La Gran Bretagna ha costretto Boris Johnson a lasciare, per ora, almeno la guida dei conservatori e dunque, da qui a pochi mesi, anche quella del governo. In Francia Macron non ha una maggioranza parlamentare per imporre le sue decisioni.

In Spagna Sanchez oscilla quotidianamente tra misure “sociali” (trasporti pubblici gratuiti fino a capodanno, imposta straordinaria su banche e imprese energetiche, 100 euro al mese in più per studenti e borsisti, tetto all’aumento degli affitti, blocco dei licenziamenti per le imprese sussidiate dallo Stato, ecc.) e fedeltà guerrafondaia alla Nato, mandando in fibrillazione l’altra forza di governo (Podemos).

In Germania il governo Scholz si barcamena tra invio di armi a Kiev e contatti semi-segreti con la Russia per non perdere totalmente le forniture di gas.

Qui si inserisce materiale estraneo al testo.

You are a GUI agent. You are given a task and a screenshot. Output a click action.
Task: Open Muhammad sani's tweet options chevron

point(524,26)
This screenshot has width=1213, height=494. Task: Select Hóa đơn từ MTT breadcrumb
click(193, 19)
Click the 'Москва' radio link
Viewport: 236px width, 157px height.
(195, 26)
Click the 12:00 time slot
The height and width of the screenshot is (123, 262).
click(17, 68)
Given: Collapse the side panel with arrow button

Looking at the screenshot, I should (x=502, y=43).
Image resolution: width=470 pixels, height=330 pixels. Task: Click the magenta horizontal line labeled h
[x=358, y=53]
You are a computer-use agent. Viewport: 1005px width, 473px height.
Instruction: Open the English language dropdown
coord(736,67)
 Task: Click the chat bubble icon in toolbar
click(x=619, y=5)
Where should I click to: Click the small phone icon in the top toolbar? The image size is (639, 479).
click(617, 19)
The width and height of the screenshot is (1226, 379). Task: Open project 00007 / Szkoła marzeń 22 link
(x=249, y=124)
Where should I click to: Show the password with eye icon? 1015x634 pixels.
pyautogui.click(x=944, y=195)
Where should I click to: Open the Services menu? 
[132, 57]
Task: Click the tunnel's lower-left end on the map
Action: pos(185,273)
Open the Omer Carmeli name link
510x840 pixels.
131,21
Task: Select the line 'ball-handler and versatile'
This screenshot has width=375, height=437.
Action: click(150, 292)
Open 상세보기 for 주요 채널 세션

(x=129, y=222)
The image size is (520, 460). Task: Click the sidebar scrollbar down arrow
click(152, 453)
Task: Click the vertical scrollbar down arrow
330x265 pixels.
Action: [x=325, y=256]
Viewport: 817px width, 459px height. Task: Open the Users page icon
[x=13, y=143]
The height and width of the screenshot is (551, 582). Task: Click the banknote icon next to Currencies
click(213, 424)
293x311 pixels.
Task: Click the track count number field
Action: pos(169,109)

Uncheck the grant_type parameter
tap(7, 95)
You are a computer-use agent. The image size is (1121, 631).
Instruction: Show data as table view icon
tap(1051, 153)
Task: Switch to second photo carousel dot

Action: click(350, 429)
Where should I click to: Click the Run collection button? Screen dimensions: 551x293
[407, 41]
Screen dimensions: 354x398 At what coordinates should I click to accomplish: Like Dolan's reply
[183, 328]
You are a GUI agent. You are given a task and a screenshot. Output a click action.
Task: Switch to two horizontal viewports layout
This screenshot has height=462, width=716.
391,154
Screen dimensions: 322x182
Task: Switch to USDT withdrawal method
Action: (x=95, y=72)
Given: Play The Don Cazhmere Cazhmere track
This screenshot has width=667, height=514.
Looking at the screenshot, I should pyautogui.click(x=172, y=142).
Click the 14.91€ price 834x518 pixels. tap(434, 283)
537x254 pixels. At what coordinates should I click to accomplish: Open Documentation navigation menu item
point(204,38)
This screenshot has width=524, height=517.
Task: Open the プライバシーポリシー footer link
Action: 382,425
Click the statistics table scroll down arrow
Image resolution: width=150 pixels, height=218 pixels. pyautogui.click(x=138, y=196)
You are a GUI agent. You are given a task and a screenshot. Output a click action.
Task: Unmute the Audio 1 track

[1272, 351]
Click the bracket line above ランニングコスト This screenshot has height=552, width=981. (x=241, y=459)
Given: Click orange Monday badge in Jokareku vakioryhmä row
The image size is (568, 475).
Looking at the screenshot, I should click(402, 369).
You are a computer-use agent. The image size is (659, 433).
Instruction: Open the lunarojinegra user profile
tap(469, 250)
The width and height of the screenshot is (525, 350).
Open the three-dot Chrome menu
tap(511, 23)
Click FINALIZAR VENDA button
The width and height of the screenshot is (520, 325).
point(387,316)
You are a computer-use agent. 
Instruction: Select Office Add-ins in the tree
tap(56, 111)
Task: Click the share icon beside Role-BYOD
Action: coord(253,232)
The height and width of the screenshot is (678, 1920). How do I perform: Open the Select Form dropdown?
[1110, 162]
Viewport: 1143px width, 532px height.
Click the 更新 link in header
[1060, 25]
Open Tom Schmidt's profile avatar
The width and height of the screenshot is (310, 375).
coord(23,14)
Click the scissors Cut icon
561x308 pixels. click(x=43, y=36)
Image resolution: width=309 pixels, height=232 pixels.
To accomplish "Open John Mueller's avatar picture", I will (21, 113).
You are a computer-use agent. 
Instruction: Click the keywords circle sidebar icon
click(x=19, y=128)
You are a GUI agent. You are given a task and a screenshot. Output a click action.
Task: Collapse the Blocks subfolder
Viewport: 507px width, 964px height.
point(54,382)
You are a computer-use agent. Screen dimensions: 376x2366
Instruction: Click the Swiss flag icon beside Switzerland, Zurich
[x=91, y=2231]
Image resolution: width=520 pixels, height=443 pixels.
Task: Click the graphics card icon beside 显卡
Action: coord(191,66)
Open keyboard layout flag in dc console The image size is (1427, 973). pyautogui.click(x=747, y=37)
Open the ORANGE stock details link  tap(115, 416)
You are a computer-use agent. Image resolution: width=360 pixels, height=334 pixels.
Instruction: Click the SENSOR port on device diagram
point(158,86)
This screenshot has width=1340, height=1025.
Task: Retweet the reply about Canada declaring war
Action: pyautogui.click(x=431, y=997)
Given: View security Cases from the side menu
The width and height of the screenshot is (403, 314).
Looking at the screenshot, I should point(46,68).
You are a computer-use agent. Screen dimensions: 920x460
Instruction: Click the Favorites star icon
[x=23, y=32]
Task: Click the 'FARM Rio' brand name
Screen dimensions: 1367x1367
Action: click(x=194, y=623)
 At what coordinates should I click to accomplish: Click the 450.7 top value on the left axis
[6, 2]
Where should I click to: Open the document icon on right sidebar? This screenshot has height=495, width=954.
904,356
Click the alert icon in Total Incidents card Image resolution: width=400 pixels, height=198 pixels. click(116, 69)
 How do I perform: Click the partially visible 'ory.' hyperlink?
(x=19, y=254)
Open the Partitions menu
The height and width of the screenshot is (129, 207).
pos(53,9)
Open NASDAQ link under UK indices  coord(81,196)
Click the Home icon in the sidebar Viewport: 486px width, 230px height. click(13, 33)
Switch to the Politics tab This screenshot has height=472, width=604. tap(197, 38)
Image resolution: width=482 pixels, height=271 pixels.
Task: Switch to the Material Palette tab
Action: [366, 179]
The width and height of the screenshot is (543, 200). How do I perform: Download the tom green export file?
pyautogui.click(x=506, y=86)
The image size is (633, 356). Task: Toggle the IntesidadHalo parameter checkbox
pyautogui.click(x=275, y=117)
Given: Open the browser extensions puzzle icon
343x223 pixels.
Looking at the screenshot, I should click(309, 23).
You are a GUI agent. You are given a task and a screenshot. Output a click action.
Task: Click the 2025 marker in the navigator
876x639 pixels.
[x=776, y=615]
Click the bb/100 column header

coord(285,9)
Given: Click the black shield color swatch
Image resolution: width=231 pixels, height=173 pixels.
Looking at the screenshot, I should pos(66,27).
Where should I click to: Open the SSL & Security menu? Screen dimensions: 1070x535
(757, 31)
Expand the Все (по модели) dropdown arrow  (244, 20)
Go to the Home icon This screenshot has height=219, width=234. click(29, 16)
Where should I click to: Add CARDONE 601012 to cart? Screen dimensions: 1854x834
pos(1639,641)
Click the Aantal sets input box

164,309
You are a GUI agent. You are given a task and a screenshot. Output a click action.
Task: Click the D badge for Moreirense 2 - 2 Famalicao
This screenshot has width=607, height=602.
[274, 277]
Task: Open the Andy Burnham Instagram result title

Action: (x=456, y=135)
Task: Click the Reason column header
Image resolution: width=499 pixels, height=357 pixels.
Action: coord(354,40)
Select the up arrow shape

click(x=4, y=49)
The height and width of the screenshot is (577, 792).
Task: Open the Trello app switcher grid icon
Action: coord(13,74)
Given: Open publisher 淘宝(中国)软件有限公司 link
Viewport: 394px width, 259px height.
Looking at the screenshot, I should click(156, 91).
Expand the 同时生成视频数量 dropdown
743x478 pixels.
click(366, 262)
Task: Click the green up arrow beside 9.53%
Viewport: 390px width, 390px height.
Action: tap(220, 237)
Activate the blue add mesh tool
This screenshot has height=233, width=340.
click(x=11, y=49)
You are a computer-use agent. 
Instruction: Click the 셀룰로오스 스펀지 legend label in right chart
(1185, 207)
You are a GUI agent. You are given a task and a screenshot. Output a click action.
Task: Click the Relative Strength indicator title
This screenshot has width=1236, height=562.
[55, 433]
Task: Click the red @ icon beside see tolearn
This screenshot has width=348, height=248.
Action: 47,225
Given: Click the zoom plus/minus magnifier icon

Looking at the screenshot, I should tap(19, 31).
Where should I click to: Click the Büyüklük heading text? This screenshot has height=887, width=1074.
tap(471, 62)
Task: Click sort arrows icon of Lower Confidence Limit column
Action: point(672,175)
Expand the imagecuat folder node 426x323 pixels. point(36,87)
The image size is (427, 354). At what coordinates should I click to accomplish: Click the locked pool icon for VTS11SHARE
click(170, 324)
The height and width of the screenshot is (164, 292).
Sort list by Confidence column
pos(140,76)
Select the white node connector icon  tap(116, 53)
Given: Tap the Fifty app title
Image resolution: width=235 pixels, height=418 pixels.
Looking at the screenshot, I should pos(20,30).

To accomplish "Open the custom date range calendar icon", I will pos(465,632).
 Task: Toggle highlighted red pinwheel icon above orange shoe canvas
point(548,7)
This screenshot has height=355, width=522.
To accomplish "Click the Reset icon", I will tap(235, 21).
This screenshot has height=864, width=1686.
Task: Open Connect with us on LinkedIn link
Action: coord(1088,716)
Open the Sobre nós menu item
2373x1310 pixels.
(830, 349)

Ma questo secondo scenario implica diverse cose contemporaneamente.

La prima è che Draghi non sia affatto quel “nonno al servizio delle istituzioni”, responsabile e paterno, oltre che “autorevole sul piano internazionale”. Si dimetterebbe solo per un capriccio (non avere tutti, ma proprio tutti, dalla sua parte, pur avendo un’ampia maggioranza), come non hanno mai fatto neanche i peggiori democristiani.

La seconda è che in questo paese la crisi di sistema è diventata incontrollabile anche in assenza di grandi movimenti di massa (e non ne mancano certo le ragioni...) e soprattutto in assenza di un’opposizione politica agguerrita (la Meloni scimmiotta la parte, ma rigorosamente senza rompere troppo le scatole...).

Ma se è così – e non sapremmo quali elementi possano confermarlo – nessuna soluzione è credibilmente alle viste. E dunque tutte le “catastrofi” elencate dalla massa di “preganti” per Draghi starebbero sul punto di caderci addosso: lo spread a 500 punti, l’inflazione a due cifre (invece che all’8% attuale), il blocco dei prestiti europei del Recovery Fund, la speculazione finanziaria sui titoli di stato, il crollo ulteriore della Borsa, la chiusura di aziende e licenziamenti di massa, il dilagare del Covid-19 (ah, no, quello già dilaga...). Mancano solo le cavallette (apparse anche loro, per ora, ma solo in Sardegna).

Tra 72 ore sapremo qual’è l’ipotesi giusta. Quello che già sappiamo è che per lavoratori, studenti, pensionati, disoccupati, ecc., in entrambi i casi non c’è nulla di buono da aspettarsi. In entrambi i casi bisognerà mobilitarsi perché chi sta “lassù” sia costretto almeno a fare i conti anche con la rabbia popolare, e non solo con gli appetiti dei diversi gruppi di potere.

Perché, oltretutto, siamo al bordo di una guerra che in qualsiasi momento può degenerare in conflitto nucleare. Ed essere governati da criminali con “pieni poteri” o da imbecilli che non sanno che fare non è esattamente un’alternativa da accettare passivamente.